2 Peter 3:8 is an allusion to Psalm 90:4 so let’s look at Psalm 90:4 first.

Psalm 90 is about God’s eternal existence compared to man’s time bound existence. God was God before there was ever a created world. The creation is invoked only to show that God was prior to creation and is therefore uncreated. Man however, is temporal and finite and subject to God’s control including length of days.

Verse 4, in particular, says that “A thousand years in Your sight are like yesterday when it passes by, Or as a watch in the night.” The word “like” is communicated by the prefixed preposition kaph which means “like, as.” This verse is not intending to communicate something about the length of a day for God.

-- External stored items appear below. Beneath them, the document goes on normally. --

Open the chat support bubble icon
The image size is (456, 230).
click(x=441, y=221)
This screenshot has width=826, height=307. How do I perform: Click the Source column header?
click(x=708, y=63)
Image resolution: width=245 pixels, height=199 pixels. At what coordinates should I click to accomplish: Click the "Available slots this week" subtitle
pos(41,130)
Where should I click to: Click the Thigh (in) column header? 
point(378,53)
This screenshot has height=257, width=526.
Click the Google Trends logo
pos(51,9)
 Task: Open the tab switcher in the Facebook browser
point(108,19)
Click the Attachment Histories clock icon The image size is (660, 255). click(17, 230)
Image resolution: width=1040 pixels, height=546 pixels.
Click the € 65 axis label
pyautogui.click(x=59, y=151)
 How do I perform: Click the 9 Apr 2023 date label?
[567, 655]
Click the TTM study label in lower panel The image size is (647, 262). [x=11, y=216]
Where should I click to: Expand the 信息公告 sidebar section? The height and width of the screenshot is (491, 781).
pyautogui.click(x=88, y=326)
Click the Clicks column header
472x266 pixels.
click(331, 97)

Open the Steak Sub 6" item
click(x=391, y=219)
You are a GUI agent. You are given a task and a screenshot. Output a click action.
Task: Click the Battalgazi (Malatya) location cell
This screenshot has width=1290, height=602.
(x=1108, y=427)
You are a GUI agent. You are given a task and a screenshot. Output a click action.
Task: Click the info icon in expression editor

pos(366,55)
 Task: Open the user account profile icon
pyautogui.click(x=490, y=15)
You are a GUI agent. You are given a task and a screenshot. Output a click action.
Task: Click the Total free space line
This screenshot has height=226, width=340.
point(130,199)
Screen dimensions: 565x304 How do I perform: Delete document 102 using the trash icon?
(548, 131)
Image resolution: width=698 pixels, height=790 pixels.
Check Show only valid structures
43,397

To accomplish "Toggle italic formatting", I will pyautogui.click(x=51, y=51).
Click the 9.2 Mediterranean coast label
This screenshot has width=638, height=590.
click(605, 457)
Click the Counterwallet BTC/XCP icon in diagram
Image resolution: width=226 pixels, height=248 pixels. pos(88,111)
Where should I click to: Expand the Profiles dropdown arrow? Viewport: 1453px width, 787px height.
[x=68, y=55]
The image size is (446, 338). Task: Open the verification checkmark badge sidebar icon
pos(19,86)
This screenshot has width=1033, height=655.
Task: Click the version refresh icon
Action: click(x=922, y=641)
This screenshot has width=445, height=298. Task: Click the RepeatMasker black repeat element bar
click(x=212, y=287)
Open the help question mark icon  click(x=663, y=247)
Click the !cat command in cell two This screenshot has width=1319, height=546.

It is rather communicating something about how God views time, that a long time for man is not a long time for God. It is a statement of comparison, not identity. So Psalm 90:4 isn’t saying “A thousand years are a day …” It is saying that man views a day a certain way but God doesn’t view time the same way.

Think, perhaps, of December. It may well be that the longest month of the year for a child is December. The Christmas tree, the presents in full view and Christmas never seems to get here. For parents, December may be the shortest month with decorating, shopping, wrapping, holiday parties, etc. There is never enough time. Parents and children just view things very differently. So God views time very differently. He doesn’t have his own clock. He has his own perspective.

Which then leads us to 2 Peter 3:8 which, in context, is about the longsuffering of God. In particular, Peter is addressing those who say that the apparent delay in God’s judgment is a sign of God’s apathy at best, or perhaps even that Christ won’t return because “Surely he would have come back by now if he were going to come back.”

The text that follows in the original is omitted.